Carmen Gómez es la cabeza visible de un equipo que gestiona el más importante archivo mundial en torno a la cultura vasca. Decenas de millares de documentos, libros, revistas, folletos, mapas, periódicos, cómics e incluso pegatinas y programas de fiestas constituyen un gran tesoro para la investigación, cuya nueva sede en Betoño se inaugurará esta tarde -aunque abrirá sus puertas al público el lunes- y cuyos responsables quieren acercar a los ciudadanos a través de visitas guiadas y actividades.
-Aparte de la lógica ilusión de estrenar edificio. ¿Qué suponen estas nuevas instalaciones?
-Siempre está esa ilusión, que es algo que te pone las pilas. Cambias absolutamente de paisaje, de todo, y trasladar una institución lleva también a reconsiderar muchos aspectos.

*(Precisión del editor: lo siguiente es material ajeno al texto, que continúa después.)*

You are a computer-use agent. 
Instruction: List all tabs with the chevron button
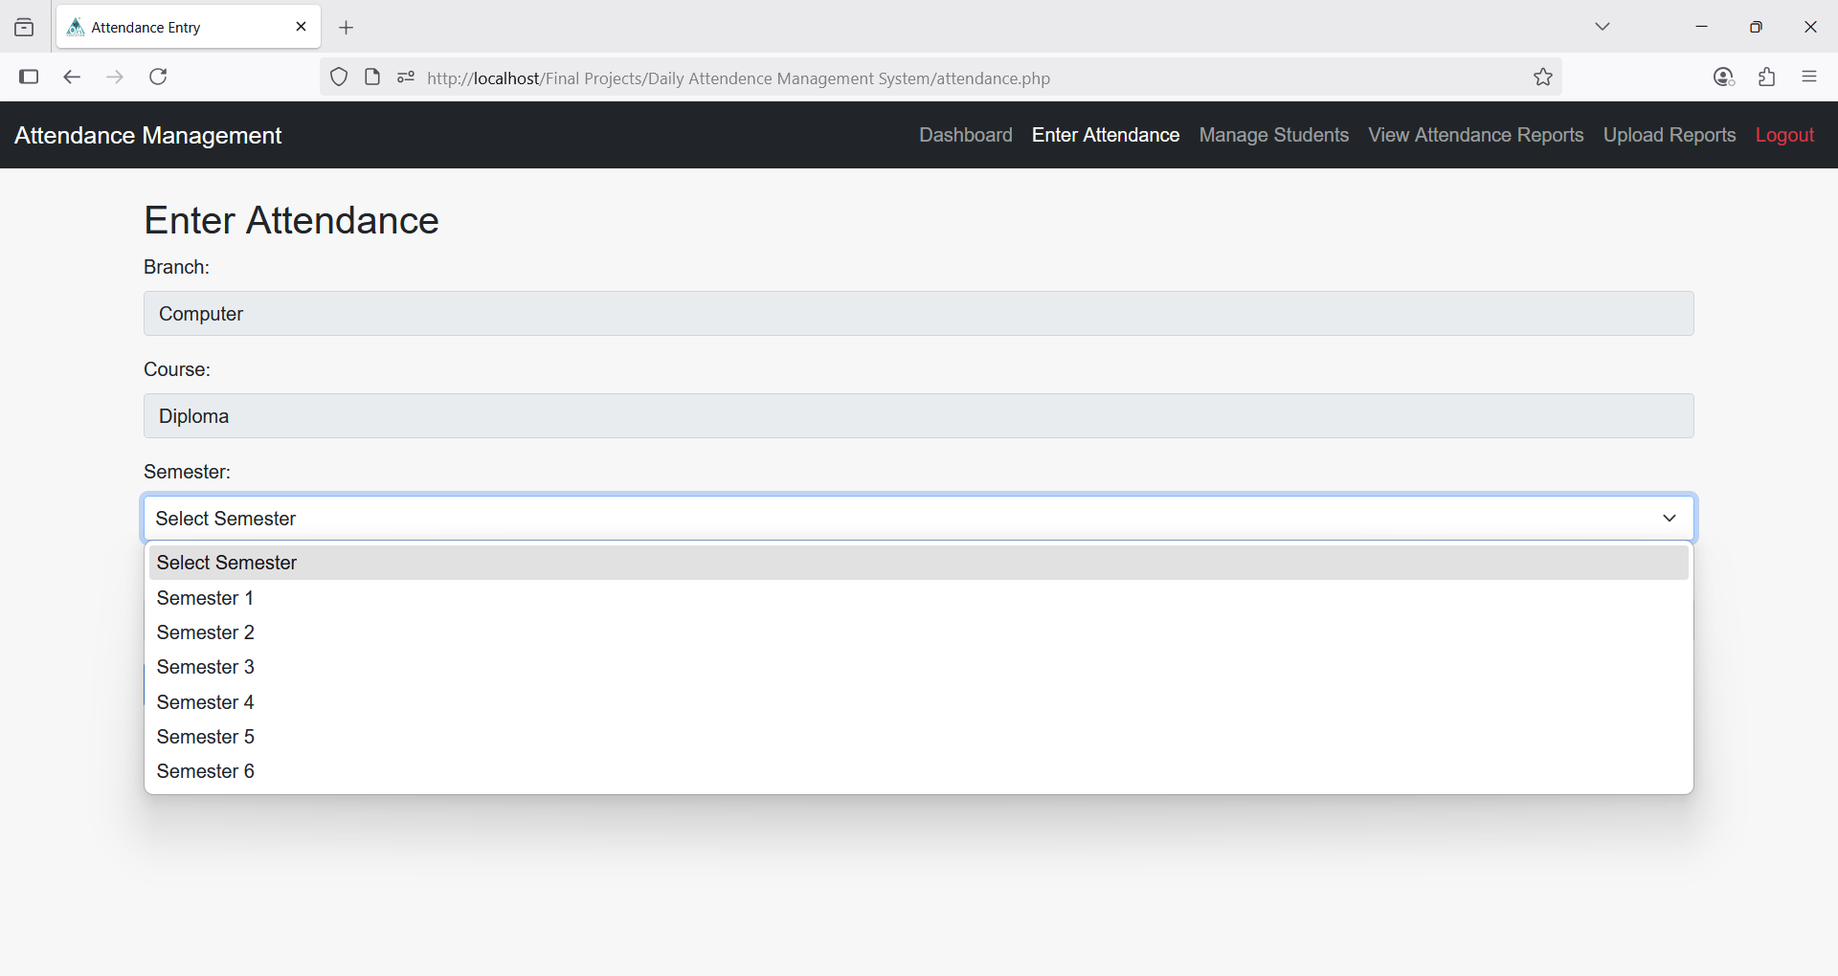[x=1602, y=27]
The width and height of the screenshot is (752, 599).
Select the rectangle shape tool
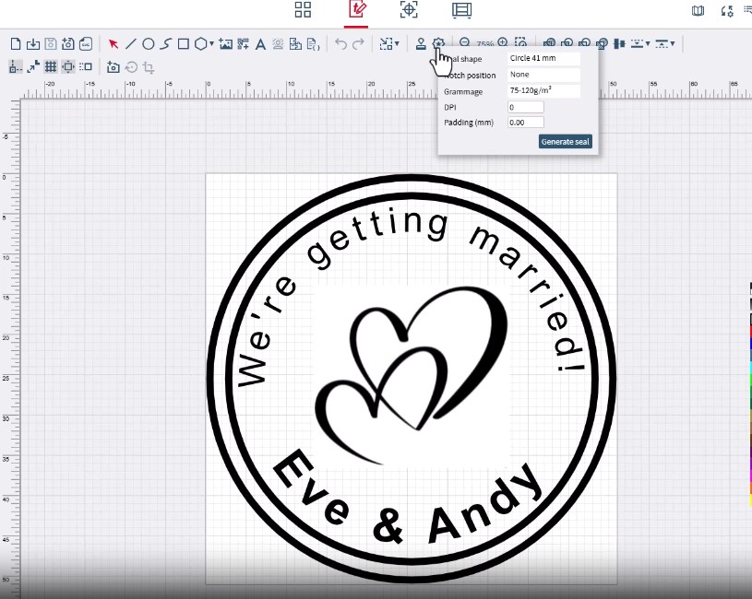click(184, 43)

Algunos son puramente internos, de trabajos técnicos, y en nuestro caso, fundamentalmente, tenemos una asignatura pendiente, al igual que otros archivos y bibliotecas.
-¿En qué sentido?
-Hemos trabajado demasiado internamente y ahora nos hemos propuesto seguir la frase 'Sancho el Sabio abierto al mundo': queremos continuar siendo el referente para quien quiera trabajar sobre cultura vasca, pero también acercarnos a la sociedad, a los ciudadanos de a pie. No queremos que se nos vea como algo 'elitista'. Esto no está cerrado para nadie. Además de los grandes investigadores, queremos atraer a la gente joven, que es la cantera del mañana.
-¿Qué destaca de este edificio, que es como dos en uno?
-Refleja la idea de Roberto Ercilla y de Miguel Ángel Ángel Campo: conservar el claustro del edificio neogótico, recubrirlo con una urna de cristal y abrir una brecha de luz. Durante el día, se ve la modernidad y reflejaría una institución con tecnologías muy avanzadas, con plataformas en Internet y 2,5 millones de consultas online de todo el mundo el año pasado. Por la noche, se reflejan la perdurabilidad, la constancia y la seriedad. Esto lo hago mío, pero el 'copyright' es de los arquitectos.
-Antes ha hablado de atraer a la juventud. ¿La proximidad con respecto a Krea lo facilitará?
-Creo que somos una simbiosis perfecta. Krea es creativo, es rápido, es el mundo joven. Nosotros somos el contrapunto, y los polos se atraen. Tenemos la ilusión de que las cosas sean así y se creen sinergias.
-Aparte de reagrupar en unas instalaciones parte de los fondos de la fundación. ¿Cómo va a beneficiar Betoño a los investigadores?
-Zulueta, que era una preciosidad, tenía un hándicap y es que no estaba hecho para este fin. Aunque el usuario no lo notaba, había un trabajo añadido para nosotros. Aquí, todo gira alrededor de un cuadrado: llegan los fondos, se procesan, se trabajan, se colocan en los depósitos y salen a la investigación. El circuito interno es muy rápido porque está todo en un mismo espacio.
Libros desde casa
-La vía de trabajo más novedosa es esa mirada al público en general. ¿Piensa que conoce la fundación?
-Creo que cada vez más. Ya en el otro edificio iniciamos este camino con visitas guiadas muy diversas. La gente se sentía muy sorprendida. A la gente de los colegios le sorprendía que pudieran ver libros desde su casa, gracias a las nuevas tecnologías. Ahora, ya tenemos varios meses comprometidos de visitas de ciudadanos, tras la inauguración.
-También tienen previstas actividades. ¿Por dónde van a ir?
-Este año vamos a hacer un esfuerzo especial en acercar Sancho el Sabio a la sociedad. Tras las visitas, ya nos van a conocer y cuando planteemos alguna actividad, esperamos que les interese. Tenemos prevista una exposición de cómic, por ejemplo. Es un valor en alza y quien trabaja en ello son verdaderos artistas. Nuestro fondo de historietas abarca cerca de 500 títulos completos. Habrá conferencias o presentaciones de libros. En el verano, será esto y para más adelante desarrollaremos convenios con diversas instituciones para hacer labores en común, porque creo que las sinergias en el mundo cultural son importantes.
-¿Y qué es lo más destacado de Sancho el Sabio?
-Lo más importante que tiene Sancho el Sabio es su magnífico fondo. Es prácticamente irrepetible: ni con mucho dinero ni con mucho tiempo. En cientos de años no se podría volver a reunir lo que tenemos.
-¿Más que los tesoros documentales?
-Hay joyas bibliográficas, pero no hay que despreciar al resto. De hecho, cuando va a haber unas elecciones hay partidos políticos que vienen a consultar sus programas de convocatorias anteriores.